MAGAZINE: EDITION NOVEMBER 2025
Religious Concepts

Gems of the Promised Messiah & Imam Mahdi (as) – The Philosophy of Salvation

Portrait of the Promised Messiah (as) & Imam Mahdi (Guided One), Hazrat Mirza Ghulam Ahmad (as)

There is a crucial question that deserves our reflection, which all the people and religions of the world have perceived in their own way. That question is about how one can be saved. This question, in reality, springs forth in every human being, when they observe how the inner self rages out of control, and how corrupt thoughts of wrongdoing, in their multitude, surround a person. Every nation has proposed some way or other to save themselves from these sins; they have thought of some strategy. In view of this universal need and question, an artifice employed by the Christians is that they say salvation can be attained through the blood of the Messiah. 

The first thing that ought to be understood is: what is salvation? The deeper essence of salvation is that one is saved from vice and that the sinful thoughts which blacken one’s heart are ceased, giving way to the development of true purity. Now we can see that the Christians have felt the need to be saved from sin, and so they have said to those who seek salvation that it is only the blood of the Messiah that can save a person from sin. 

However, I should like to point out that if the blood of the Messiah or atonement can save a person from sins, the first thing I would like to see is whether atonement and deliverance from sin even have any relationship with one another or not. When we reflect, it becomes evident that these two things have no mutual relationship or relevance to one another. For example, if a person who suffers from thirst visits a physician and if, instead of treating that patient, the physician tells the patient to write a chapter for his book, this is their cure, would any sensible person accept this as a form of treatment? So, the blood of the Messiah and sin are just as irrelevant as what we observe in this example; they have no relationship whatsoever. One could illustrate this with another example. If someone is suffering from a headache and another person strikes their own head with a rock out of mercy and suggests that this will cure the former, this would be laughable. So someone ought to tell me what exactly have the Christians presented as a solution? Whatever they propose is a shameless ruse; how can it be a cure for sin? The suicide of Christ does not even hold any real relevance to a person’s deliverance from sin. I am often astonished as to what Christ must have been thinking when he decided to put himself on the cross to give others salvation. If only he had saved himself from this death on the cross, which makes a person accursed, as per the Christians themselves. In view of their own doctrine, it is necessary for one to take curse upon oneself for atonement, as it is a punishment for sin. So if Christ had instead employed some sensible method to benefit humanity, this would have been far better and more fruitful than suicide. 
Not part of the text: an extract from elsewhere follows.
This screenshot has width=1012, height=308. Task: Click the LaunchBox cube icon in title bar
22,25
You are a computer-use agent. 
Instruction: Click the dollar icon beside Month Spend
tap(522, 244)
Therefore, a powerful argument that falsifies the concept of atonement is that the cure for sin and atonement have no mutual relevance to one another. Another argument that proves this concept to be false is the question that to what extent has the atonement fulfilled the inherent desire of humanity to be saved from sin. The answer is clear: it has done nothing, because the two have no mutual relationship whatsoever. This is why atonement has not been able to curb the passions and floods of sin. If atonement possessed any effect to save one from sin, the men and women of Europe would have surely been safeguarded from sin. However, every manner of sin is to be found in the nobles and commoners of Europe alike. Anyone who entertains doubt in this regard is free to visit London parks and Paris hotels to see what goes on. Fornication is so rampant that one fears it may be declared permissible by way of religious verdict – it can be seen in practical terms nonetheless. The use of alcohol continues to grow so rapidly that a few days ago, a lady asked for drinking water at a hotel, but she was told that water is for cleaning vessels and bathing, etc., what else is there for drinking except wine? Now one can reflect and observe that the blood of the Messiah, if it were a dam, has proven inadequate to contain the flood of sin. In fact, this flood has destroyed previous dams as well, and the concept has led people to complete permissiveness and freedom from religious law.


Hazrat Mirza Ghulam Ahmad (as), Malfuzat – Vol. IV (Islam International Publications Ltd., 2024), 54-55.